The incumbent has never helped with a child’s homework, aided a son in earning a Boy Scout merit badge, counseled a daughter about an unusual career for women, or consoled his wife on the death of a parent.

Third, Sigmon was raised in a hard-working middle class family which taught him that any honorable work was good, even if manual labor. He’s done a variety of such work in his life to get to the position of graduating summa cum laude from college, then earning a law degree.

Again comparing, McHenry has never had a real job outside the political arena. Even though he ran as “the only small businessman in this race” in 2004, “McHenry Real Estate” was an apparent sham—no phone, no employees, no transactions, no assets, no tax return, etc.

Which brings forth another Lance Sigmon quality—his uncompromising honesty and integrity. My own experience is that anything he ever tells you is the unvarnished truth. In his kickoff speeches, he promised voters, “I will be honest with you at every turn.”

By contrast, I personally witnessed as McHenry lied to 60 Caldwell County Republicans at a Christmas dinner on December 15, 2007. He said he “considered” sending lumps of coal to those in Congress he didn’t like, “but my staff talked me out of it.”

A few hours later, I read a column on “washingtonpost.com” that stated he did, indeed, send out lumps of coal. The article even quoted an Arizona Republican who received one of McHenry’s bituminous “gifts.”

Now why would a congressman feel it necessary to concoct such a story of total bovine fecal matter?

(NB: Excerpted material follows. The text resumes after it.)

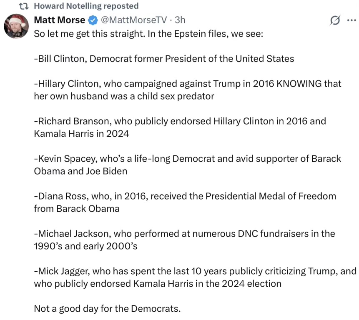Click the blue verified badge
Viewport: 359px width, 320px height.
point(93,20)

If he’ll lie about such trivialities, is there really any doubt that he’ll lie about virtually anything else?

Lance has already promised that he will not accept lobbyist campaign money from outside the 10th District and has challenged McHenry to do the same.

No doubt, the good Congressman—whose personal net worth has grown to well over $1 million since 2005—will ignore Sigmon’s challenge. He has taken hundreds and hundreds of thousands of dollars from big oil, big banks, big pharmaceuticals. And “big beer.”

That McHenry would tell such a bold-faced lie as the lumps of coal story brought me to the natural conclusion that he’s just immature. I call it his “junior high school prankster” approach to his job, because the kind of tricks he pulls is just how my friends and I acted way back then.

You have to wonder how much of McHenry’s persona, his story, is based on similar prevarications he’s told himself over the years. It’s not surprising that voters have heard the lies and believe them—because he believes them, too!

Lance Sigmon, on the other hand, is in the serious position of being a criminal attorney whose negotiating skills, and ability to compromise with people he doesn’t like, hold the fate of some young men who face many years of possible confinement in military prisons.

Meanwhile, McHenry is known for his ranting antics on the floor of the House of Representatives, calling people names just because they have different ideas. It’s understandable that Democrats in Congress detest him, but many Republicans don’t like him, either!

Such a contentious approach to the position of U.S. Representative does nothing but hurt the 10th District. Our reputation in Congress, unfortunately, depends upon an immature rogue.

That this young man, referred to by the Washington writer as a “nip at your heels brat,” will invent some way to attack Lance Sigmon is a foregone conclusion. Though it’s somewhat comical in the concept, it’s a serious matter, because McHenry’s fund raisers have built enough of a campaign war chest to repeat his lies often.

I have just one more political prayer. To paraphrase Richard Nixon’s blast at the press after the 1962 California governor’s race, it’s my fervent hope that, after May 6, “we won’t have Patrick McHenry to kick around any more.”